**Activity:**
Whenever the word "pixels" appears in a line of the data below, copy that line.
── Records shown ──
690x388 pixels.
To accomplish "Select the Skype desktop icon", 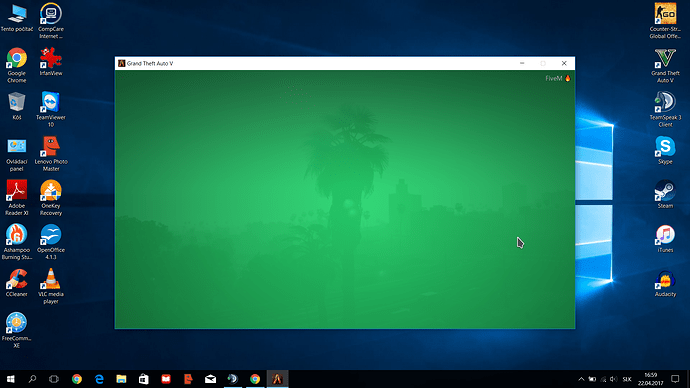I will (x=665, y=150).
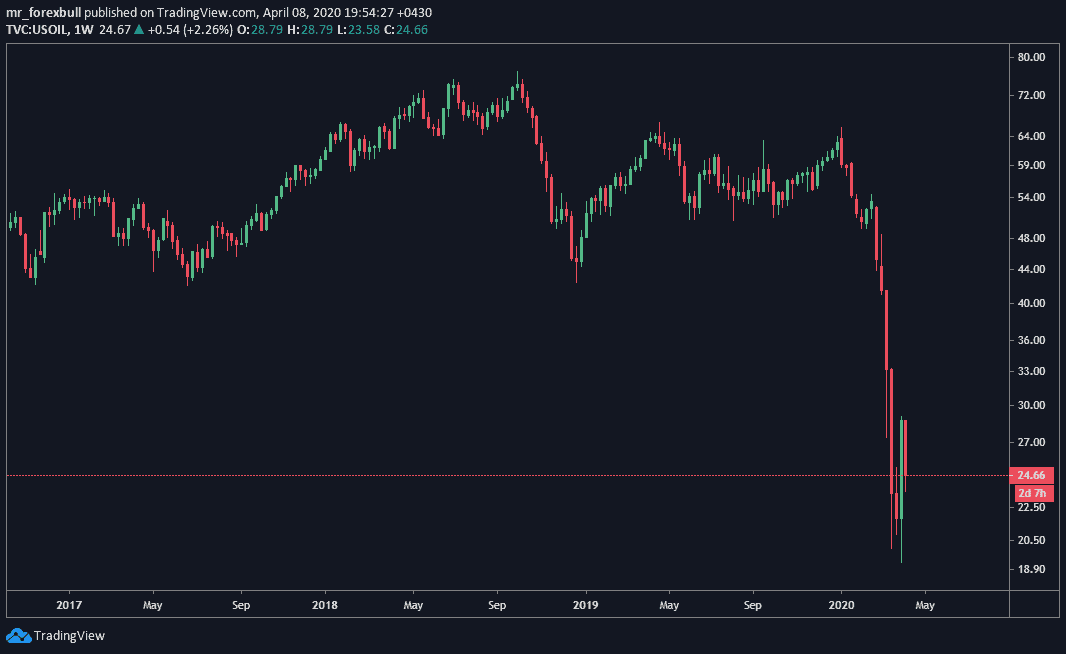Click the 80.00 price axis label
Viewport: 1066px width, 654px height.
[x=1031, y=57]
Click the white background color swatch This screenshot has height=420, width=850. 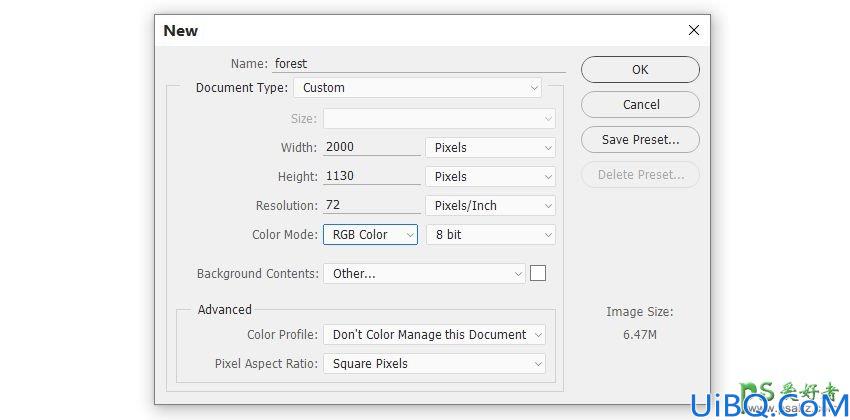538,273
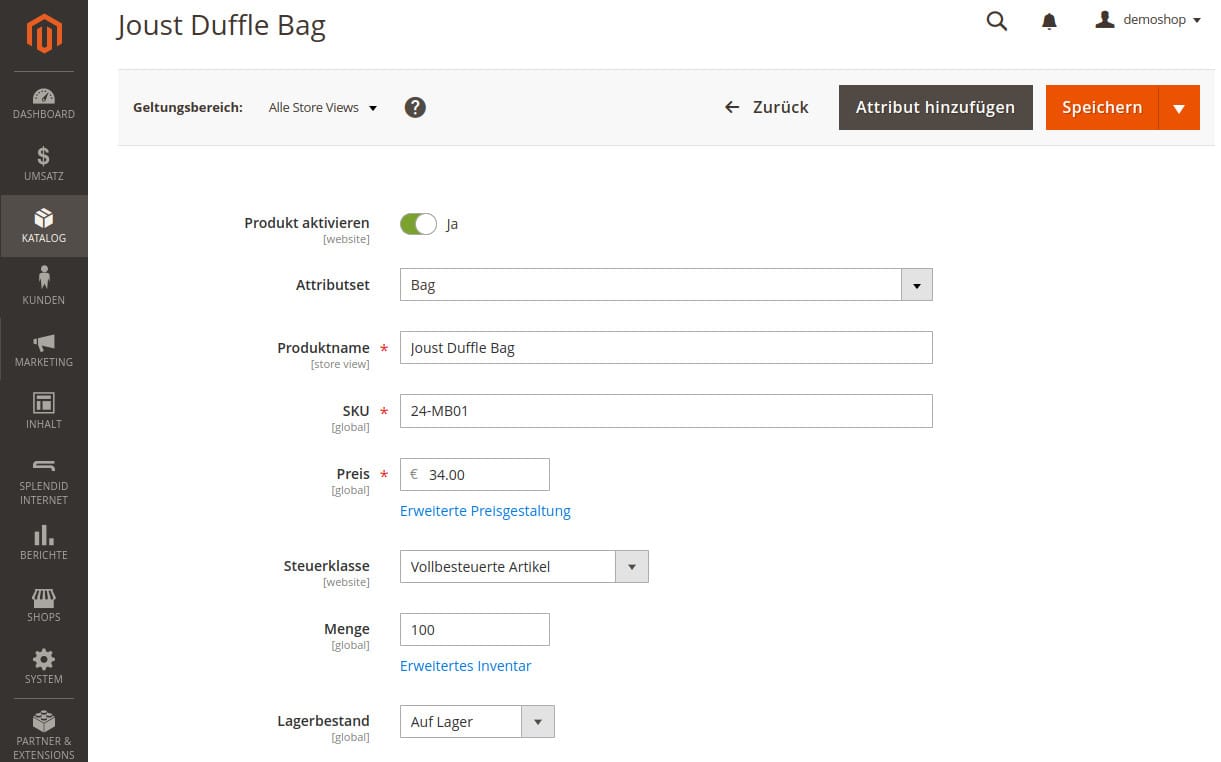
Task: Open the System settings menu
Action: point(44,667)
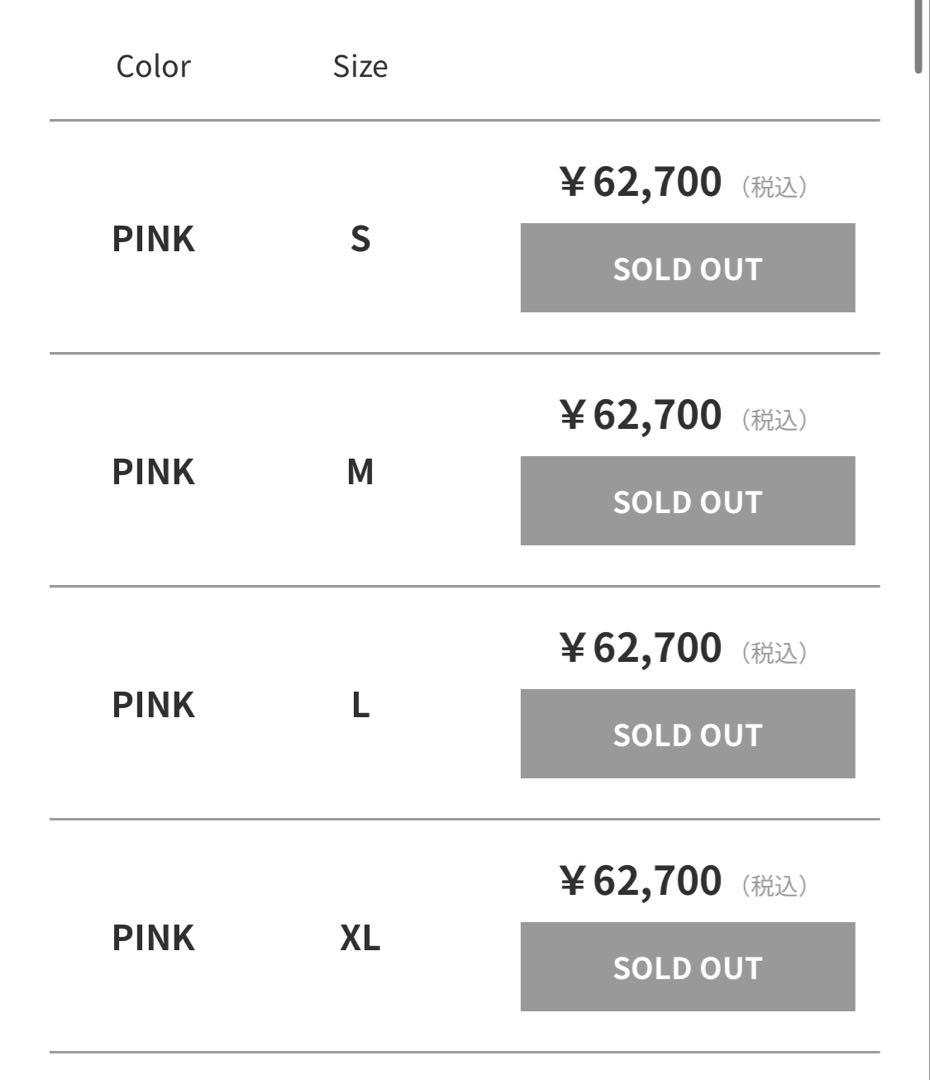Screen dimensions: 930x1080
Task: Click SOLD OUT button for PINK size L
Action: [687, 734]
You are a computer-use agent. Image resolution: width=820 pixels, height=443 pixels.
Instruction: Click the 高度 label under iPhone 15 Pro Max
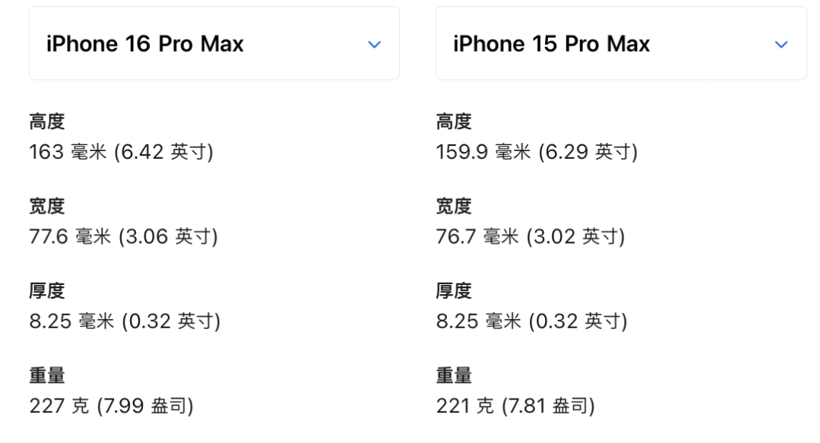[x=454, y=122]
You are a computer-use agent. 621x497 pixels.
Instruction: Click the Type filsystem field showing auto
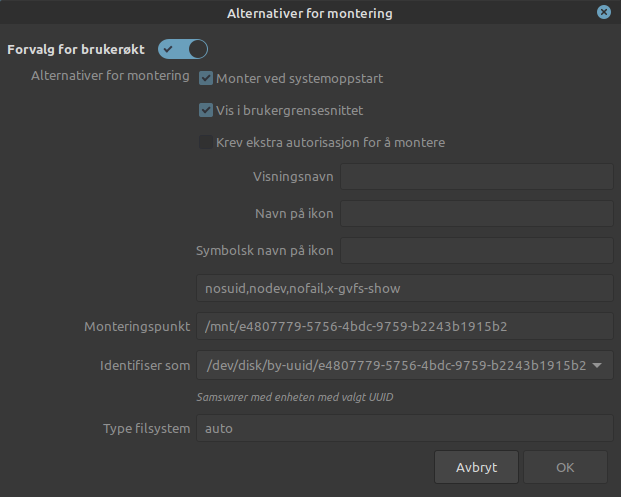click(405, 428)
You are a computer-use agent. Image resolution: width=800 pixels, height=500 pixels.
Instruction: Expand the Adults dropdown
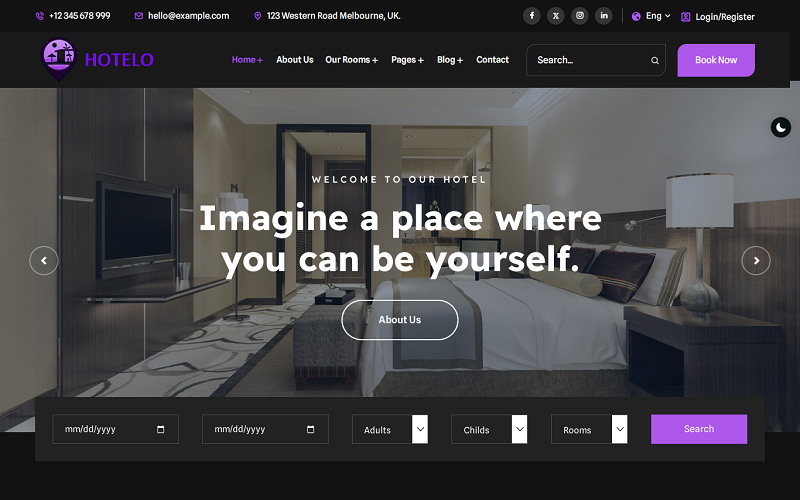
───
**Exercise result:**
690x388 pixels.
You are a computer-use agent. Image resolution: width=820 pixels, height=443 pixels.
You are a computer-use agent. 621x497 pixels.
You are a computer-use agent. Image resolution: width=800 pixels, height=500 pixels.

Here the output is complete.